The Straight Truth About Scoliosis
For decades, virtually every schoolchild in America has passed through the same nurse’s office ritual.
The child leans forward at the waist, and the nurse looks for a bulge in the child’s rib cage that indicates their spine is bent to one side.
They’re looking for scoliosis, a curvature of the spine. They’re screening for the illness in school-age children partly because that’s when their growing bones reveal the condition.
Critically, though, that’s also when scoliosis can be stopped from progressing to the point where surgery is necessary. Though scoliosis does not shorten one’s life, it can be painful and affect children’s emotional well-being.
One study of teen scoliosis patients found they were concerned about their relations with peers and abnormal development and had more frequent suicidal thoughts.
But if scoliosis is spotted early, these mental and physical problems can be lessened or sidestepped. Effective, non-surgical treatments like orthopedic braces can realign the spine.
In addition to their expertise at treating scoliosis, Florida Hospital for Children’s physicians know teens can be concerned about their appearance. That’s why we pay attention to our patients’ emotional and spiritual well-being — we’re caring for kids, not spines.
What causes scoliosis?
Affecting about three percent of children under the age of 16, scoliosis is the most common spine condition in young people.
Most cases are what doctors call “idiopathic,” which means they don’t know what the cause is. In other words, parents can’t blame themselves if their child has scoliosis — there is no known way to prevent the illness.
However, there does appear to be a genetic component; if a child has scoliosis, his or her siblings are more likely to have it, too.
A relatively small number of cases develop in the womb and are sometimes discovered during a routine ultrasound. This type of scoliosis is likelier to progress and is more often treated with surgery.
Parents don’t have to wait for the nurse to screen their child for scoliosis, which typically becomes evident between the ages of 10 and 15. Common signs include uneven shoulders, waist or hip as well as a shoulder blade that sticks out.
The condition is often spotted in the summer, when kids are playing outside with their shirts off.
But one thing parents don’t have to worry about is scoliosis caused by an overweight backpack. Though overloaded backpacks can lead to muscle strain, they do not cause scoliosis, says Raymund Woo, MD, pediatric orthopedic surgeon at Florida Hospital for Children. Nor will good posture in childhood prevent scoliosis.
Though scoliosis in children and teens is rarely painful, it can cause young people to become self-conscious about their appearance. We know that taking these mental and emotional concerns seriously is part of treating scoliosis.
What can I expect?
First, a specialist will take X-rays of your child’s spine to measure the angle of the curve. This is called the “Cobb angle,” and it’s an important way to describe how severe the scoliosis is, and how likely it is to get worse.
If the curvature is mild, it is often monitored closely — the wait-and-see approach. That’s because most cases of scoliosis don’t get worse over time.
Though scoliosis forms at the same rate in girls and boys, girls are at much higher risk of the curve becoming severe enough to require treatment.

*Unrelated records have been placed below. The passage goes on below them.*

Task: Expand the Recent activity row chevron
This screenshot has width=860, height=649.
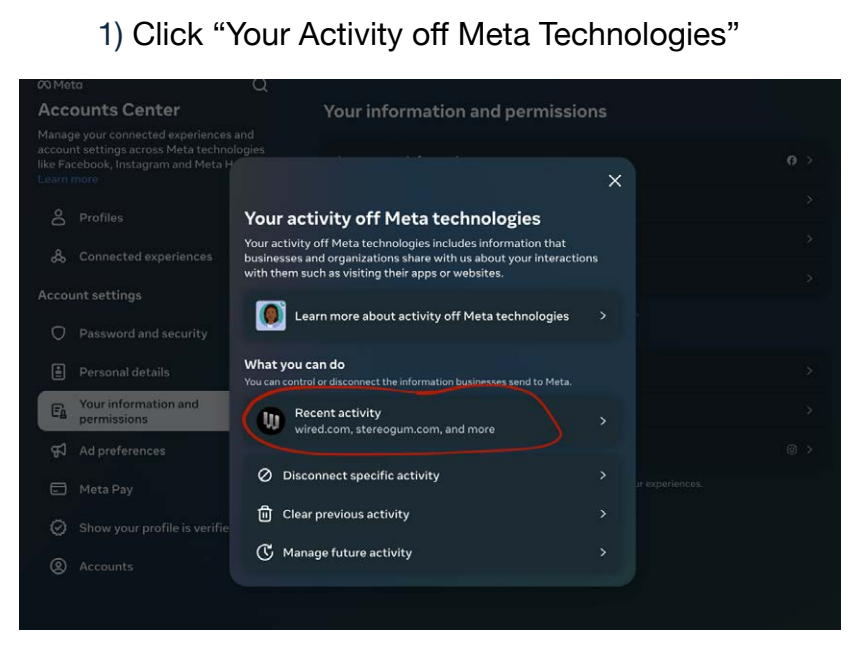Action: [603, 421]
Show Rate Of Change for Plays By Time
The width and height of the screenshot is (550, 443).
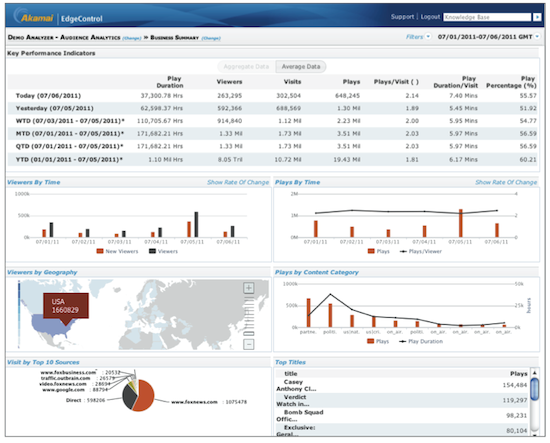click(x=506, y=182)
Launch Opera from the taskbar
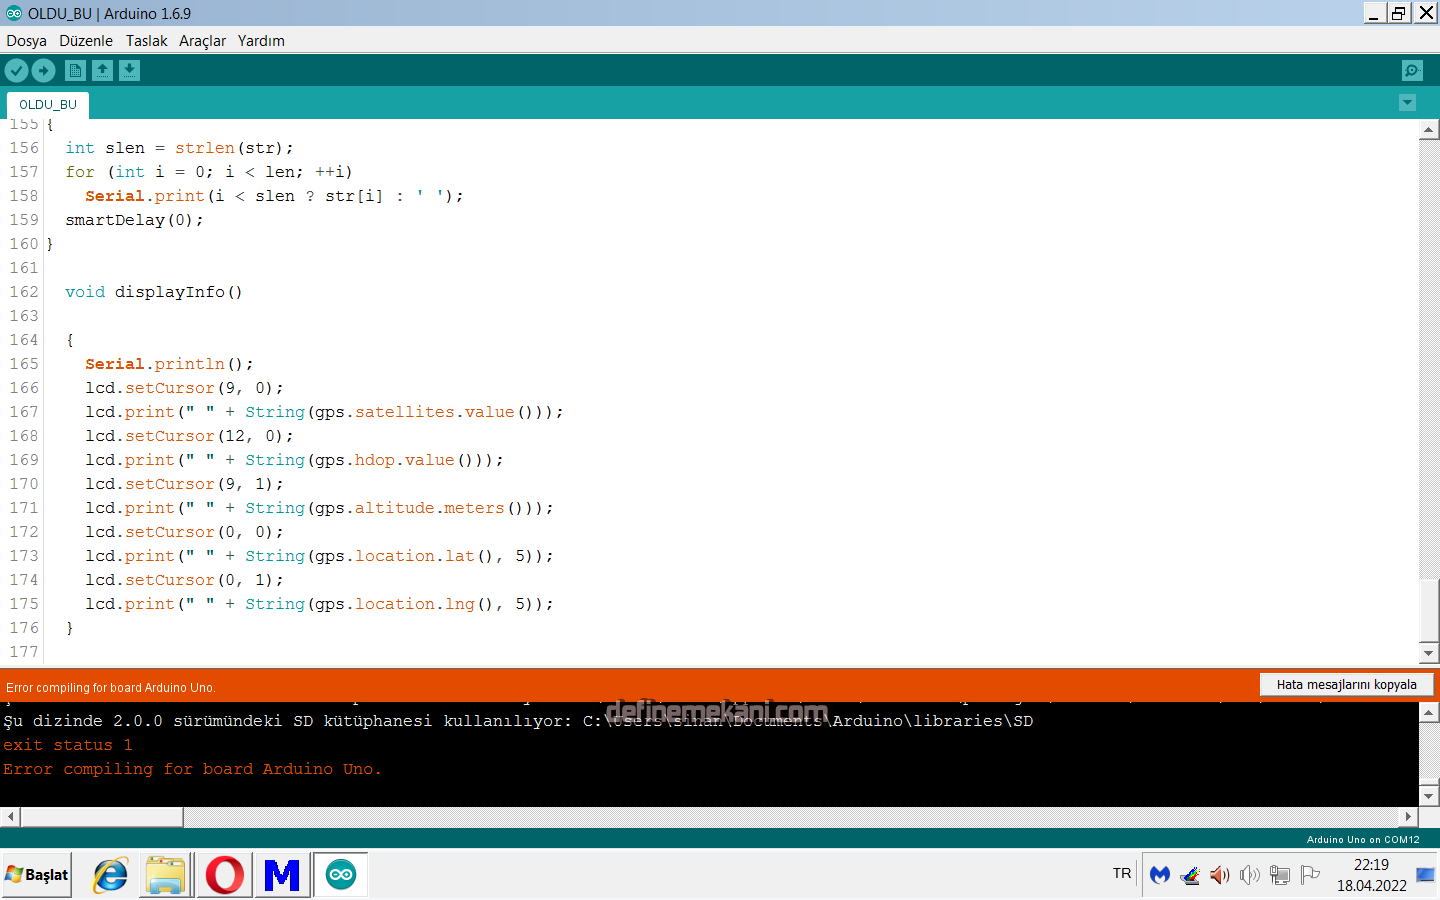Screen dimensions: 1440x900 (x=224, y=874)
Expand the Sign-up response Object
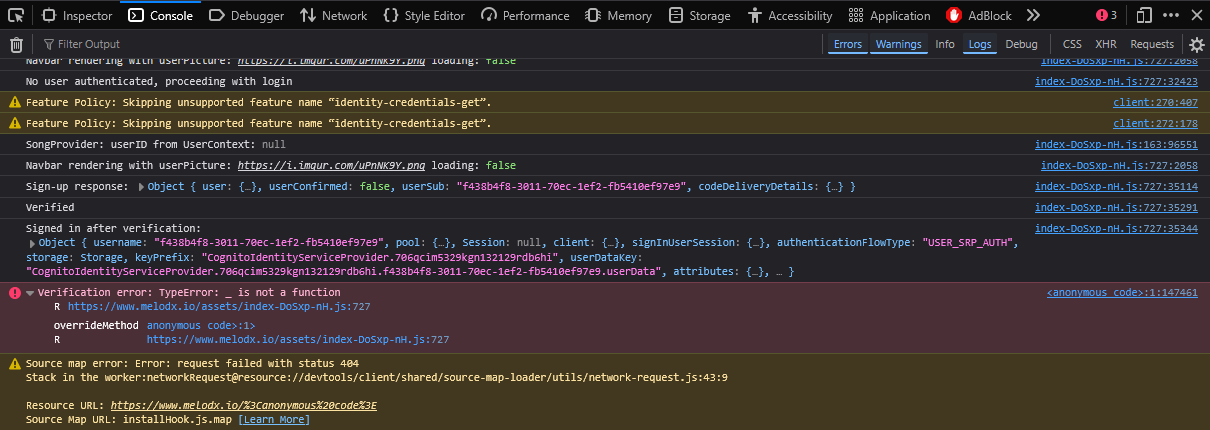The height and width of the screenshot is (430, 1210). pos(141,187)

In cases where the spine needs to be directed to develop in a more normal position, a brace is used. But to work properly, a brace has to be applied early, which is a major reason why early detection is so important.
Finally, surgery is needed for curves that appear likely to persist into adulthood. It is an effective treatment, but we know that doesn’t mean it’s not stressful for both child and parent alike.
Our team can guide families through the mental side effects of scoliosis alongside the physical treatments. Kids worry about fitting in, parents worry about their child’s future and we’re experts at bringing peace of mind to both.